With human-level AI, we have some idea of what we are doing. With superintelligence, you're a bit like a chimp breaking into a medical clinic. You might find something there that you can wield as a useful tool, but in general, you are surrounded by phenomena and possibilities that are completely beyond your comprehension, and you'll easily end up doing the equivalent of poisoning yourself, injuring yourself, or setting the place on fire. 

So I need another clarification. In the hypothetical, is your magic AI protocol capable of creating an intelligence much much greater than human, or should we only be concerned by the risks that could come from an entity with a human level of intelligence? 

Why are you concerned in that scenario? Any more concrete details on what you expect to go wrong?

I don't think there's a cure-it-all solution, except "don't build it", and even that might be counterproductive in some edge cases.

Very broad concerns but two totally random example risks:

  • During training, the model hacks out of my cluster and sends a copy of itself or a computer virus elsewhere on the internet.
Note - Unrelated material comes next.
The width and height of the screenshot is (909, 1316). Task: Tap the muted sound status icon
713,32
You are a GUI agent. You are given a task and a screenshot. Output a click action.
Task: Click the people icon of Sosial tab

Later on, chaos ensues.
  • AI lawyer has me assassinated and impersonates me to steal my company.

You may invest in the research of the relation of AI Doom and big world immortality (aka quantum immortality). If your probability of momentary death is P and the probability of the validity of quantum immortality is Q, then the survival chances are (If I am calculating this right):

1–P (1-Q) = 1– P +PQ 

But the chances of s-risk are unaffected by quantum immortality and thus they would grow relatively to death chances. They will grow in 1/(1-Q) times.